**Excerpt provided**

◇ ◇ ◇ ◇ ◇ ◇ ◇

Game of Thrones Season Six stops building its world and starts tearing it down

By collapsing the world instead of continually expanding it, Season Six both sets up Season Seven wonderfully and stands as the most satisfying season the show has ever had.

WARNING: This review of Season Six of Game of Thrones is full of SPOILERS! Lots of them! Note that I have not read the books, but after the end of season five, have spent a fair amount of time on A Wiki of Ice and Fire because I’m impatient.

By its own high standards, the last season of Game of Thrones (Season Five) was an utter disaster. It was also the first season where the show went decidedly off-book, combining elements of two apparently scattershot sources into one while making up its own shortcuts along the way. It gave us the infuriatingly bland Dorne storyline, an increased focus on Ramsay Bolton’s uninteresting brand of sadism, the faceless Sons of the Harpy, and a dragon ride that looked like something out of The Neverending Story. It wasn’t all a waste; Stannis’ arc was dark but fantastic, and the battle of Hardhome is likely the single best sequence the show has ever done. However, every attempt to expand the word (except perhaps Arya’s) fell completely flat. Given that Season Six was now completely off-book, it would be reasonable to assume it would only get worse from here. However, it course-corrects by collapsing the world instead of continually expanding it, both setting up Season Seven wonderfully and standing as the most satisfying season the show has ever had. It’s a comfortable season in a way, only once really throwing caution to the wind, but even if the narrative is no longer as daring as it once was, Thrones earns its position as must-see TV.

Game of Thrones can be a difficult show to discuss broadly, simply because there are so many characters spread out over such a large distance, both narratively and physically. Season Six corrects much of this almost immediately, bringing together Brienne, Davos, Melisandre, Jon, and Sansa by the fourth episode. Two of the Starks reuniting at last is particularly satisfying, and while the Jon/Sansa story ends with a beautiful if nonsensical battle sequence, having the two characters together again is magnificent (and inspired; Jon/Arya, Sansa/Arya, or even Jon/Theon are the more obvious reunions to stage, but Jon/Sansa allows us a character pairing that was never really explored before but still harkens back to the beginning of the show). In perhaps the weakest point of the season, a carryover from the last, Dany remains separated from Mereen, where Tyrion, Varys, Missandei, and Grey Worm sit in big rooms and talk about nothing. Varys gets one fantastic scene where he attempts to rebuild his network, but otherwise there is no air left in the Mereen scenes. Dany’s reunion with the Dothraki, on the other hand, works by bringing in familiar things, and when the whole gang gets together at the end (along with some others), it leads to an incredibly satisfying ending, even if its a season-and-a-half overdue.

◇ ◇ ◇ ◇ ◇ ◇ ◇

**Data block**
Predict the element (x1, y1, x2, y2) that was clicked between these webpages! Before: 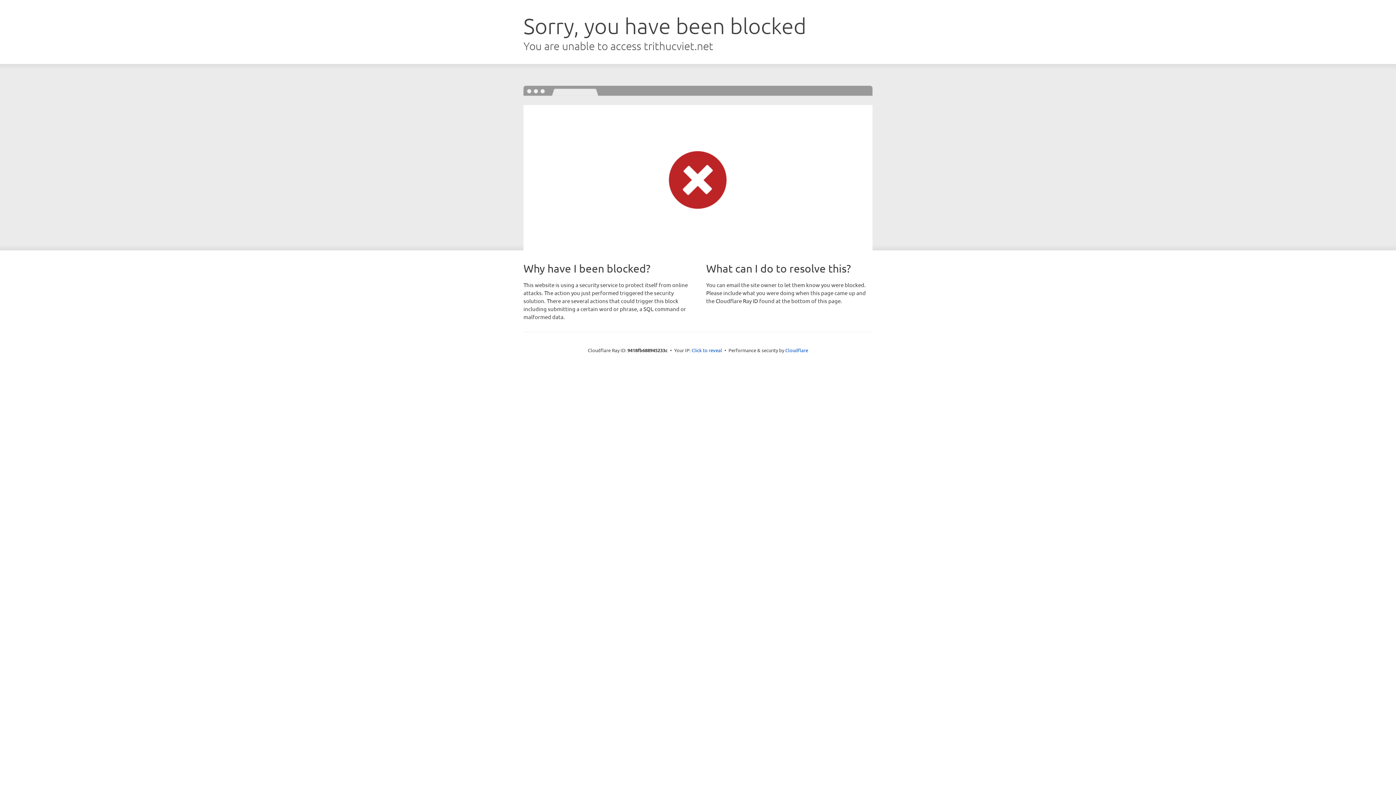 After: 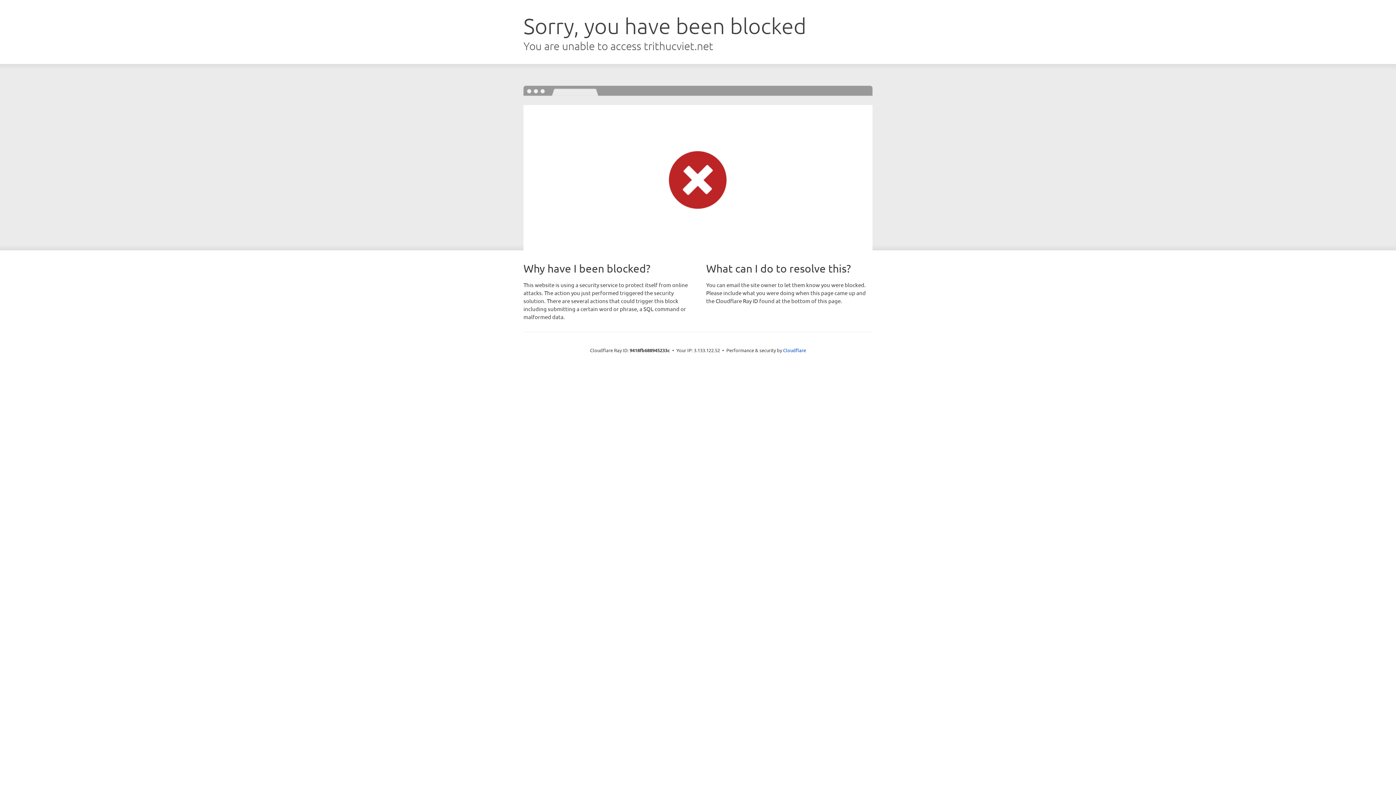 Action: bbox: (691, 346, 722, 353) label: Click to reveal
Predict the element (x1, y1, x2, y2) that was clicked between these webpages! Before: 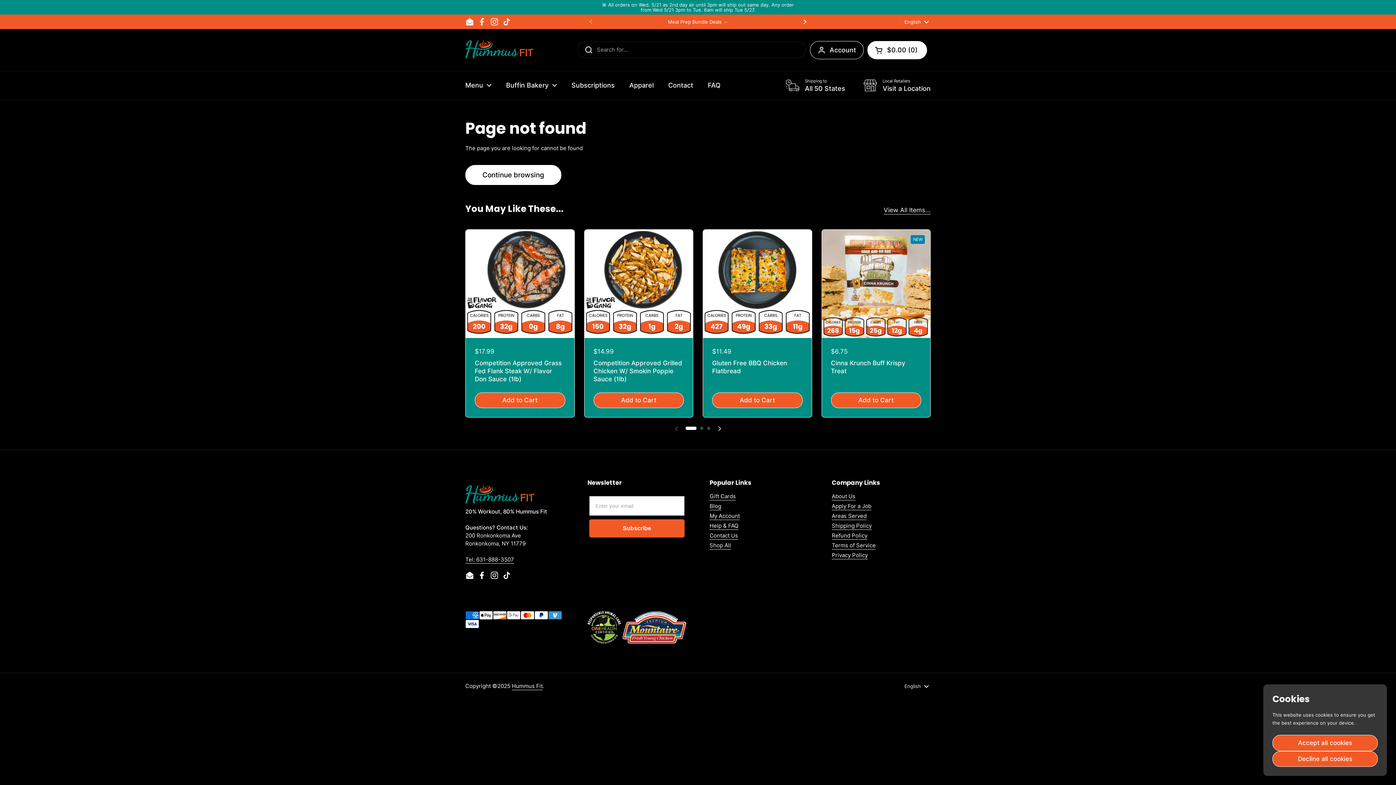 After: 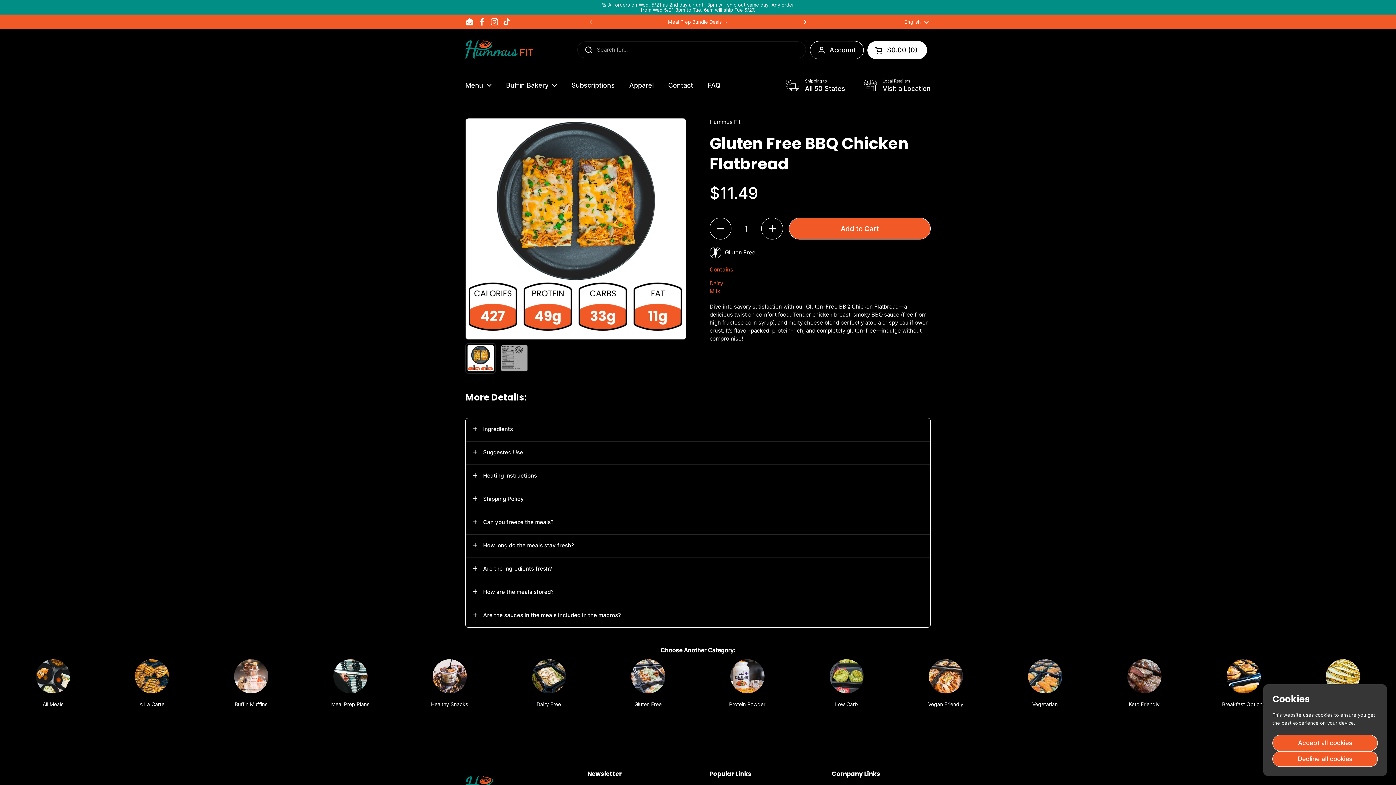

◇ ◇ ◇ ◇ ◇ ◇ ◇

**List of tasks**
1) Name every character that the Game of Thrones Season Six review says the season brings together by the fourth episode.
2) Return, word for word, the part of the Season Six review starting with "Game of Thrones Season" and going on through "stands as the most satisfying season the show has ever had.".

**Expected results**
1) Brienne, Davos, Melisandre, Jon, Sansa

2)
Game of Thrones Season Six stops building its world and starts tearing it down

By collapsing the world instead of continually expanding it, Season Six both sets up Season Seven wonderfully and stands as the most satisfying season the show has ever had.